Lets do error handling analysis with errcheck tool:

// Note that analyses of _ errors is skipped by default.
// We enable that by providing -blank flag.
$ errcheck -blank app.go

The following lines are reported as problematic:

web/logger.go:6:8        file, _ := os.Open(path)
web/logger.go:7:12       file.Write([]byte(data))
web/logger.go:8:12       file.Close()

SafeSQL

SafeSQL is a static analysis command line tool that protects against SQL injections.

Installation

$ go get github.com/stripe/safesql

Usage

If SafeSQL passes, your application is safe from SQL injections, however there are many safe programs which SafeSQL will declare potentially unsafe. There are false positives due to the fact that SafeSQL does not recursively trace down query arguments through every function. Second there are many SQL statement to represent compile time constants required for the static analysis algorithm.

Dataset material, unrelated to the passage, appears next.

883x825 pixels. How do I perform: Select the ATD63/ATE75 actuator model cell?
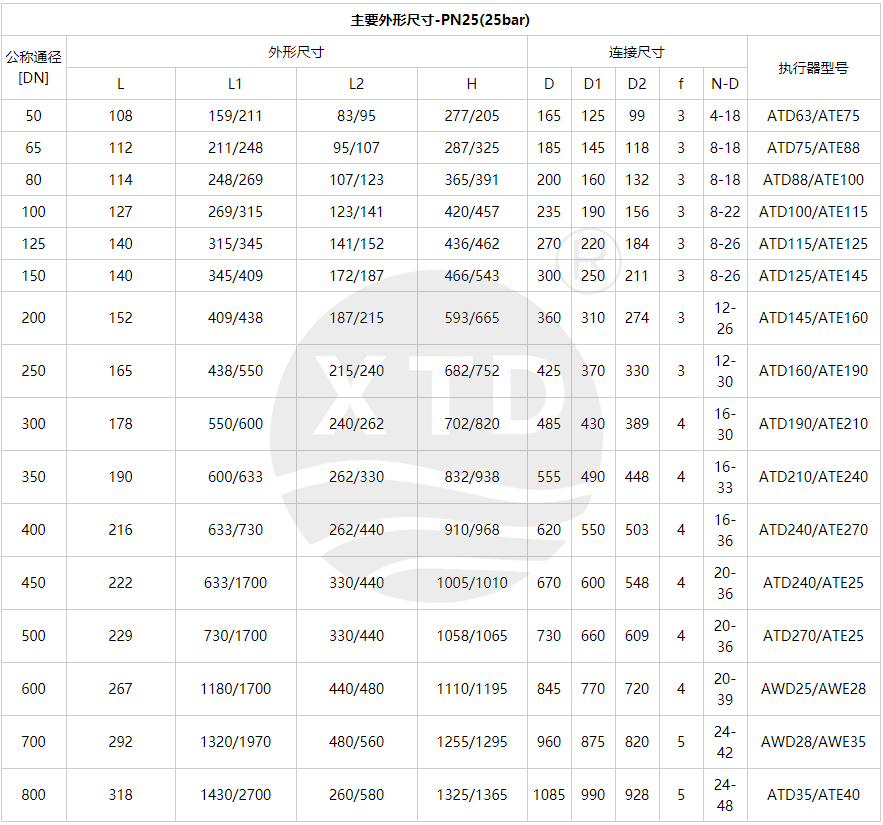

Lets see the tool in action with this code snippet:

package database

import (
	"database/sql"
	"log"
)

func Status(username string) string {
	db, err := sql.Open("mysql", "user:password@tcp(127.0.0.1:3306)/hello")
	if err != nil {
		log.Fatal(err)
	}

	defer db.Close()
	sql := "SELECT * FROM user WHERE username='" + username + "'"
	row := db.QueryRow(sql)

	var isLogged bool
	row.Scan(&isLogged)
	if isLogged {
		return "online"
	}

	return "offline"
}

It reports the following SQL injection:

Found 1 potentially unsafe SQL statements:
- /$GOPATH/db/database.go:16:20

It gives the following recommendation:

Please ensure that all SQL queries you use are compile-time constants.
You should always use parameterized queries or prepared statements
instead of building queries from strings.

Defercheck

Defercheck is command tool that checks for repeating defer statements.

Installation

$ go get github.com/opennota/check/cmd/defercheck

Usage

$ defercheck go/parser

It reports the following suspicious defer statement in parser package:

/usr/.../go/parser/parser.go:1929: Repeating defer p.closeScope() inside function parseSwitchStmt

Structcheck

Structcheck is command tool that checks for unused field in structs.

Installation

$ go get github.com/opennota/check/cmd/structcheck

Usage

Lets check the hr codesnippet that we used previously.

$ structcheck -e hr

Available command line flags are:

  • -a Count assignments only
  • -e Report exported fields
  • -t Load test files too

It reports that the Age field of Person struct is unused:

hr: /$GOPATH/src/hr/hr.go:7:2: hr/hr.Person.Age

Varcheck

Varcheck command is doing the same analysis as Structcheck but on global variables and constants.

Installation

$ go get github.com/opennota/check/cmd/varcheck

Usage

Lets inspect the hr package again:

// -e Report exported variables and constants
$ varcheck -e hr

It finds that the Age constant is not used:

hr: /$GOPATH/src/hr/hr.go:5:7: MaxAge

Conclusion

Static single-assignment package provides a very powerful framework for code analysis. It gives the opportunity to build different tools that may increase the code quality and durability of every Go program. I am looking forward to see more and more command tools that will bring our source code to the next level.